INFORMATION:
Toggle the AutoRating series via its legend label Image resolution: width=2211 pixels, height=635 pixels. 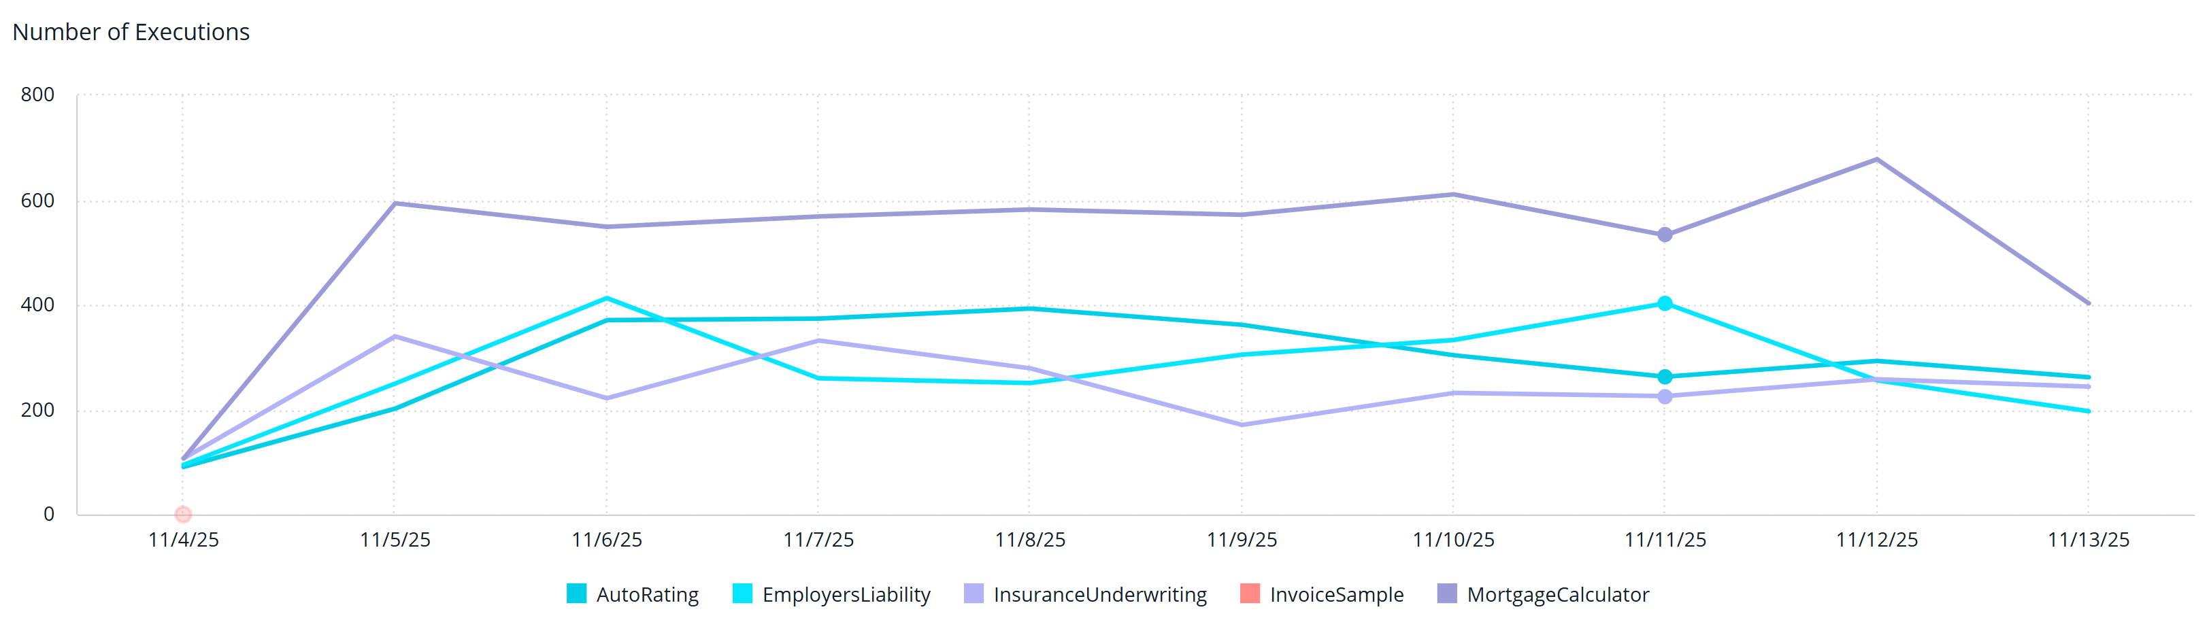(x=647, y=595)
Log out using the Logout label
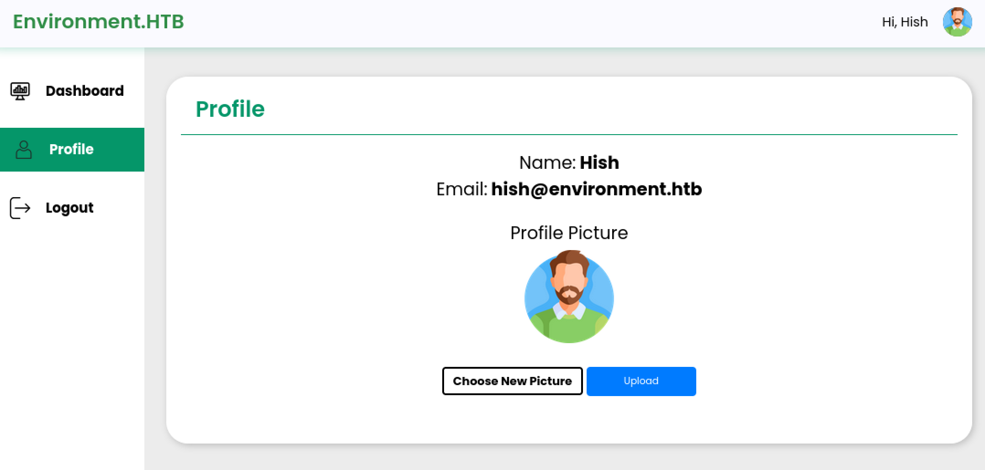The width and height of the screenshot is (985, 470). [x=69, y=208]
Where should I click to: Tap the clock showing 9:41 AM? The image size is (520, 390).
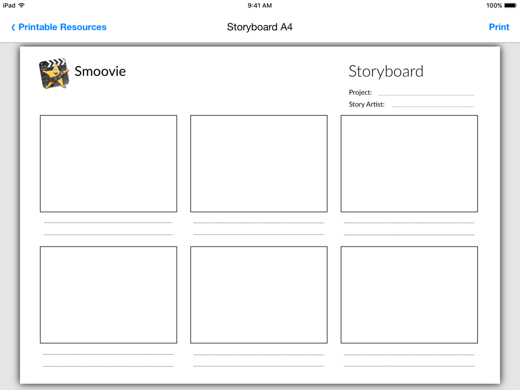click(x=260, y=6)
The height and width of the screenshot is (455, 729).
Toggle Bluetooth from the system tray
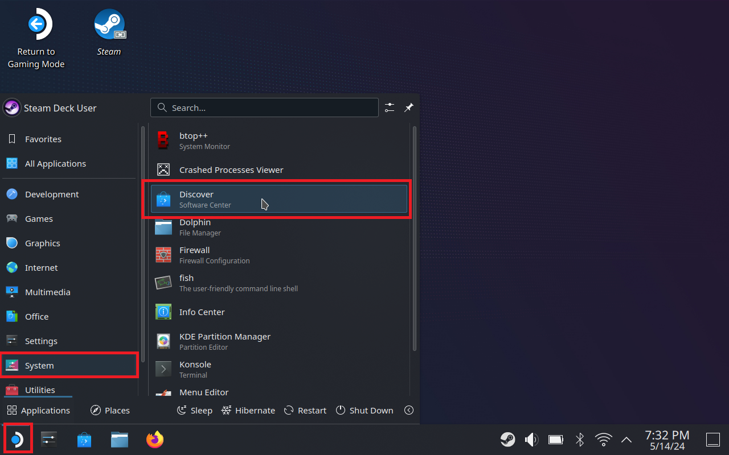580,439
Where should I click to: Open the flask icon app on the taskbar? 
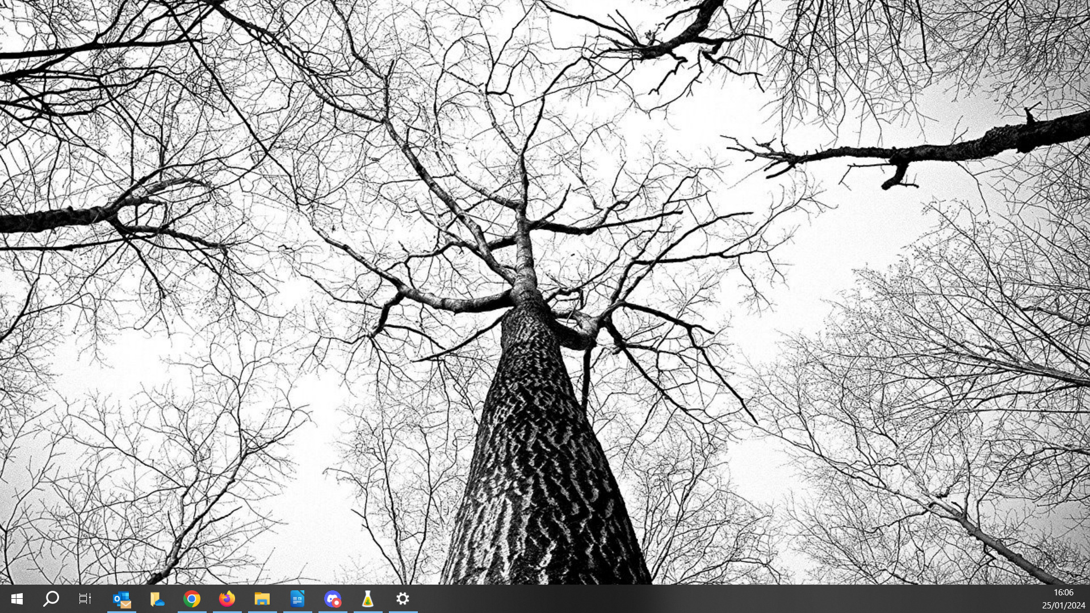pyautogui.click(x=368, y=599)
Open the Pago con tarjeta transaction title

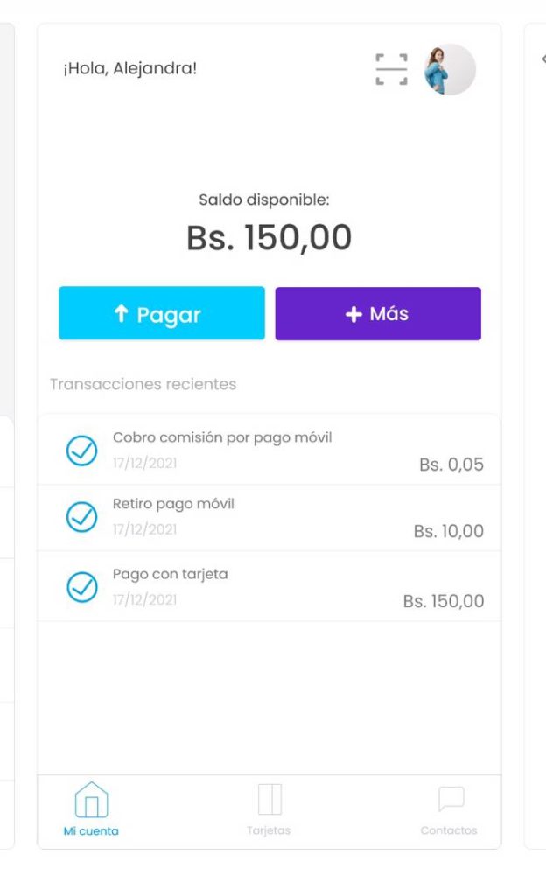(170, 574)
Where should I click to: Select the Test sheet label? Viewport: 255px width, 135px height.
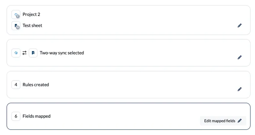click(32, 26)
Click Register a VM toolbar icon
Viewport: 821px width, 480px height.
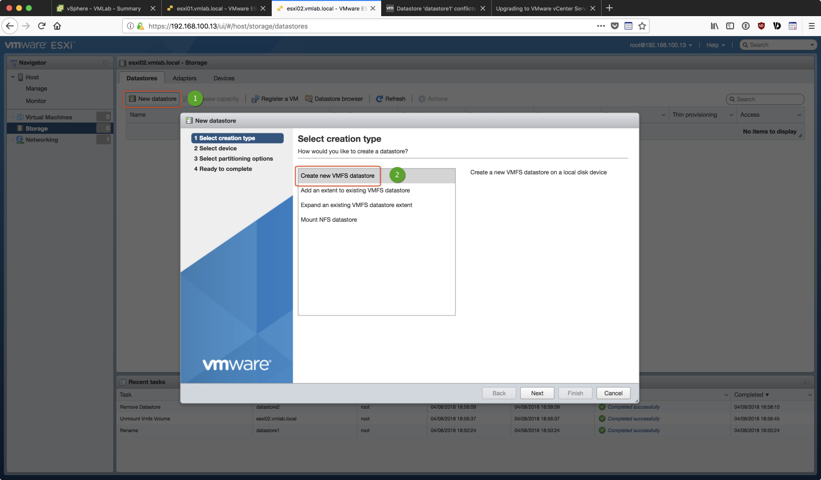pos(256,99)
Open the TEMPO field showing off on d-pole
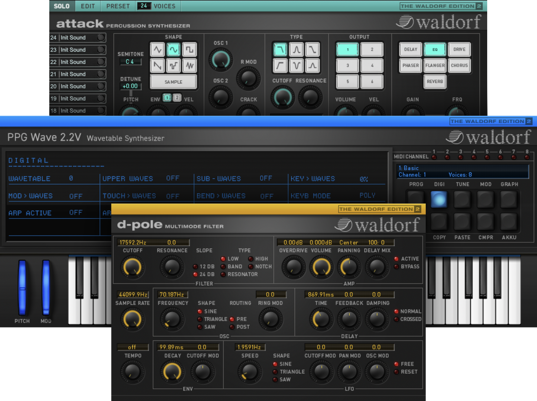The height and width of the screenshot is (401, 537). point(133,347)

PROBLEM DETAILS: Everything from the line with "Viewport: 821px width, 480px height." through the end of the listing above, both ends included, should be set down exactly; copy nothing else, and skip the pictures.

EXERCISE SOLUTION:
Viewport: 821px width, 480px height.
pos(256,99)
Open the TEMPO field showing off on d-pole
The height and width of the screenshot is (401, 537). point(133,347)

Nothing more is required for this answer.